Queer youth are more likely to be end up in the criminal justice system than their straight, cisgender peers, according to Fusion.
“Twenty percent of young people in the American juvenile and criminal justice systems identify as lesbian, gay, bisexual, transgender, queer, or gender-nonconforming, according to a report co-authored by the Movement Advancement Project (MAP) and the Center for American Progress (CAP),” writes John Walker. “This figure is troubling, and disproportionate to the 7–9% of young people who identify as LGBTQ or GNC in the general population.”
“There are a host of factors ranging from anti-LGBTQ stigma and unsafe schools to the racially discriminatory enforcement of laws that work together to make it all the more likely that young LGBTQ people, especially those who are also people of color, will enter our justice systems in the first place,” he continues.
Naomi Goldberg, director of MAP’s Policy & Research, says that there are a “host” of factors as to why queer youth end up in the criminal justice system system, despite that youth who identify as LGBTQI or GNC only make up seven to nine percent of the population. “These kids are being rejected by parents and pushed into child welfare, which pushes kids into the juvenile justice system.
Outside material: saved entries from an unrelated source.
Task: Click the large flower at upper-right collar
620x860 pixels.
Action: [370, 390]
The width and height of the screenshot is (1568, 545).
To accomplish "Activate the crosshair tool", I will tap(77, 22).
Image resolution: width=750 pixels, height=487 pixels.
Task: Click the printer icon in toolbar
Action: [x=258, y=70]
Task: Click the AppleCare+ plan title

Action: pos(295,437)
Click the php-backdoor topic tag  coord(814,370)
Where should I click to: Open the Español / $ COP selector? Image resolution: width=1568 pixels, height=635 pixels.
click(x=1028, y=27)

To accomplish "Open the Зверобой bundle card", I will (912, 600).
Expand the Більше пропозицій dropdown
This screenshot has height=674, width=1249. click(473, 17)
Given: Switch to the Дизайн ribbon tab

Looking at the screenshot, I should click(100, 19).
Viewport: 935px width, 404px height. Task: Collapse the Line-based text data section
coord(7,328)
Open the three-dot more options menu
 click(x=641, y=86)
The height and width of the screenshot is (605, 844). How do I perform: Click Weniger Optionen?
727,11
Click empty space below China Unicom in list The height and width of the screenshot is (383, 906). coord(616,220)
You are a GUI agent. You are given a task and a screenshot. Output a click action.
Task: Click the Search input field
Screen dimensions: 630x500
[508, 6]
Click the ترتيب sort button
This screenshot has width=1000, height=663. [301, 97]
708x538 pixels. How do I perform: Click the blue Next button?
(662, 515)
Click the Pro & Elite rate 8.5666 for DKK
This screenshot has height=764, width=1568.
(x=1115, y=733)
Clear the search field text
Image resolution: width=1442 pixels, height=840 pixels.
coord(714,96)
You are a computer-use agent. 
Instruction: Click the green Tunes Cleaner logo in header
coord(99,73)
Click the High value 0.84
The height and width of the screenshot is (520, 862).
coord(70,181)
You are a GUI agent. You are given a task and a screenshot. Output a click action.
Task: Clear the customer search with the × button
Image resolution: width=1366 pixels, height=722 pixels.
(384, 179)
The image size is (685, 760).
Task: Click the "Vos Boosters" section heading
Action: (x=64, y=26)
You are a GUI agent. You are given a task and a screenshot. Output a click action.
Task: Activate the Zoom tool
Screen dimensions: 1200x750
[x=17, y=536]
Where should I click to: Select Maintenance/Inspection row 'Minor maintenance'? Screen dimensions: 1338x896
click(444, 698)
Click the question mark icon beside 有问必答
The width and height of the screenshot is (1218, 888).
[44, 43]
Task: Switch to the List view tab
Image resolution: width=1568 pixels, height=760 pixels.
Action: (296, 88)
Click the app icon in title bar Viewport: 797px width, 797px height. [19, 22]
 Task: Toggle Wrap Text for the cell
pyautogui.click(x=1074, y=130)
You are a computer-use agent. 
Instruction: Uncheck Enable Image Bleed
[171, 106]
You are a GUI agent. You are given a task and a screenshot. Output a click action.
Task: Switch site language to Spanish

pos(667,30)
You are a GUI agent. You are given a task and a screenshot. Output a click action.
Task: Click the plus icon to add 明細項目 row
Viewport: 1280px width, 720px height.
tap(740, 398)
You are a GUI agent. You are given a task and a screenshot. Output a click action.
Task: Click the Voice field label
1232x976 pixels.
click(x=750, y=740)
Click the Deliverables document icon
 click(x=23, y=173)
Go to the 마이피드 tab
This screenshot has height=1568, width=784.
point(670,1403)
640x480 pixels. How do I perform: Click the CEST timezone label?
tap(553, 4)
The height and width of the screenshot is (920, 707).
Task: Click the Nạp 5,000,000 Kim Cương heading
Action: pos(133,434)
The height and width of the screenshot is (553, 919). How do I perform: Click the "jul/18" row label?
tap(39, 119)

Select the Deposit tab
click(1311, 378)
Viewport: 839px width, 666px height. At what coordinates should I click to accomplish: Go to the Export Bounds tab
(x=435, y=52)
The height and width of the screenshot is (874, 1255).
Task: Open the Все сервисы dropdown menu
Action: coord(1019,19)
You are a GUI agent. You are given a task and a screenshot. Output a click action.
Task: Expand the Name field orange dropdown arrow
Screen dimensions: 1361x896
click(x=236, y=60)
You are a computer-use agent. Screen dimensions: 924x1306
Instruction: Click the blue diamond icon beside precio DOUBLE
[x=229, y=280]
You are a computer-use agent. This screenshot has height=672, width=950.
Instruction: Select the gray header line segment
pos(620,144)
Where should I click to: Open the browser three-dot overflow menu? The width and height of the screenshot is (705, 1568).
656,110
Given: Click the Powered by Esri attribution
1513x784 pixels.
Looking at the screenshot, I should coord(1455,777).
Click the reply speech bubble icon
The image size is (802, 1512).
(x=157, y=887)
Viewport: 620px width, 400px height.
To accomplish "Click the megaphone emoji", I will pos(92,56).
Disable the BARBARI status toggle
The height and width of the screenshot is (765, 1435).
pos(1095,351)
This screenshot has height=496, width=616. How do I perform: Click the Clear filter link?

They might engage in survival sex, which might result in increased interaction with law enforcement. In school, they face high rates of bullying and harassment, which sets them up for a path of lower grades, lower aspirations, and skipping school. Combined with school discipline policies that may target LGBTQ youth, schools become a school-to-prison-pipeline.”
Black and Latinx folks, who are more likely to identify as queer, face intersections of sexuality, race, and class, which makes them especially vulnerable to ending up in the criminal justice system. Black transgender women are more likely to be profiled by law enforcement, on the grounds that they are sex workers, and even if they aren’t.